== SOURCE PASSAGE ==
'''

While companies grapple with the impact Covid-19 on business, research reveals that the importance of company culture has mostly been ignored by corporate governance codes around the world.
Academics led by Muel Kaptein, a professor at the University of Rotterdam, scored 88 governance codes for their inclusion of corporate culture and found only five reached the highest standard.
And of the 88, only those judged to be “advanced” had included employees—perhaps one of the single biggest issues for companies during the Covid-19 crisis—in references to culture.
The results shine a light on governance codes overlooking the importance of culture and the role it plays in corporate life.
“We found it surprising that most studies on the content of codes still focus on its non-cultural elements,” said Kaptein. “We wondered whether national codes worldwide incorporate corporate culture.
“Despite the fact that corporate culture is an important factor for corporate governance, the incorporation of corporate culture in codes of conduct is not very common.”
The national codes that scored highest for their inclusion of culture were the UK, New Zealand, The Netherlands, Brazil and Jordan.
Culture as a core principle
That culture should be a missing link in many governance codes will not be a surprise to Board Agenda readers. A 2017 survey conducted with INSEAD and Mazars, the professional services firm, found that two-thirds of European company directors work on boards that either fall short of giving corporate culture significant attention, or fail to include it in their formal risk-management systems.

'''

(Collection entries)
'''

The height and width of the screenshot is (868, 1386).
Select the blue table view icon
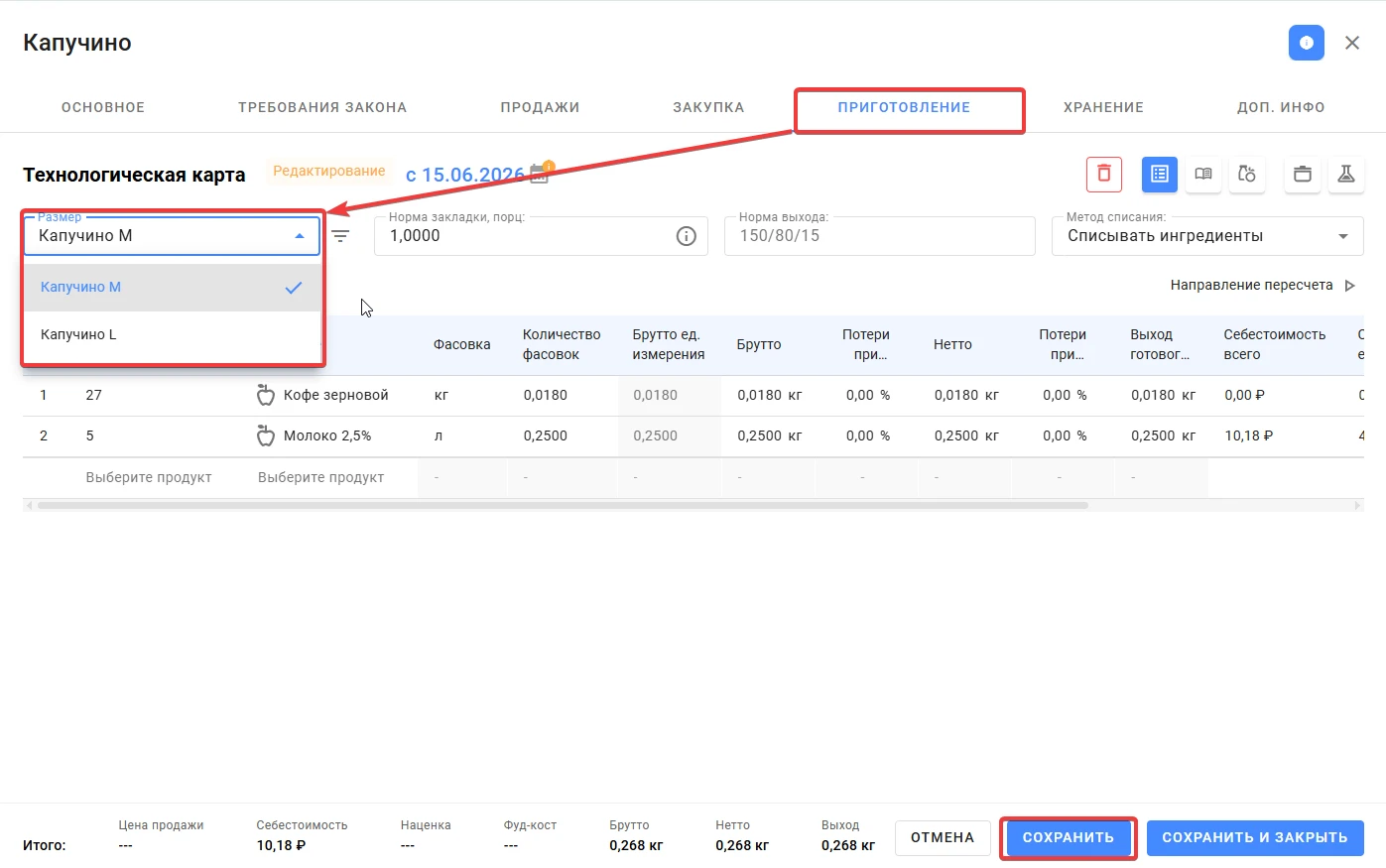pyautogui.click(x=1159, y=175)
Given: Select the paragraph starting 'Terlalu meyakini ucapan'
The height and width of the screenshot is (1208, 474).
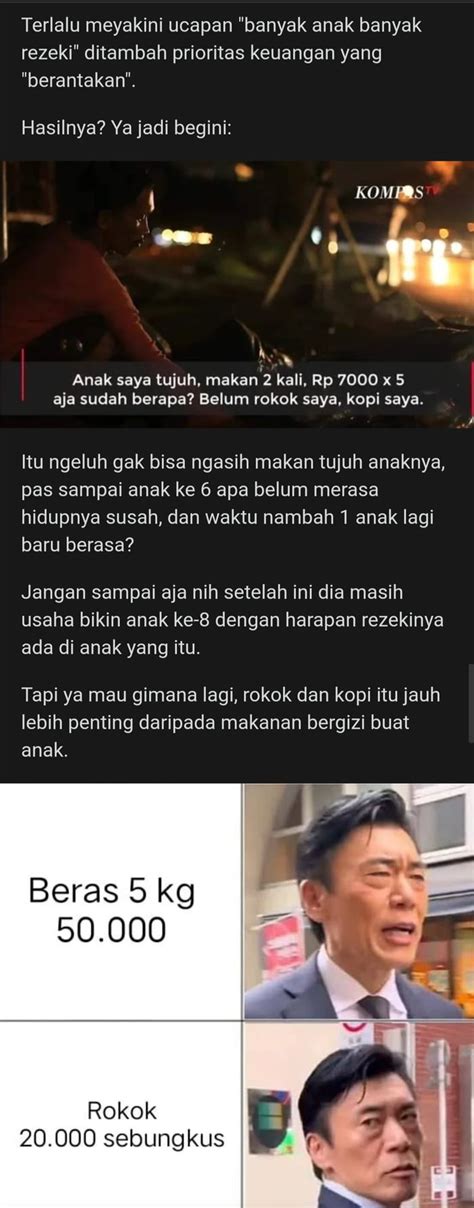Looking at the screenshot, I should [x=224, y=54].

'''

== QUESTIONS TO ANSWER ==
a) In the governance codes article, why is it notable that only the "advanced" codes included employees in their references to culture? Answer in one to three sentences.
b) Copy the part of the governance codes article that starts with "And of the 88, only" and runs through "Brazil and Jordan.", word for word.
c) Answer these questions from the governance codes article.
(i) How many governance codes did the academics score?
(ii) Which national codes scored highest for their inclusion of culture?
(iii) Which professional services firm conducted the 2017 survey with INSEAD?

== ANSWERS FOR THE TASKS ==
a) Employees are described as perhaps one of the single biggest issues for companies during the Covid-19 crisis. Yet of the 88 codes, only those judged "advanced" included them in references to culture.

b)
And of the 88, only those judged to be “advanced” had included employees—perhaps one of the single biggest issues for companies during the Covid-19 crisis—in references to culture.
The results shine a light on governance codes overlooking the importance of culture and the role it plays in corporate life.
“We found it surprising that most studies on the content of codes still focus on its non-cultural elements,” said Kaptein. “We wondered whether national codes worldwide incorporate corporate culture.
“Despite the fact that corporate culture is an important factor for corporate governance, the incorporation of corporate culture in codes of conduct is not very common.”
The national codes that scored highest for their inclusion of culture were the UK, New Zealand, The Netherlands, Brazil and Jordan.

c)
(i) 88
(ii) The UK, New Zealand, The Netherlands, Brazil and Jordan
(iii) Mazars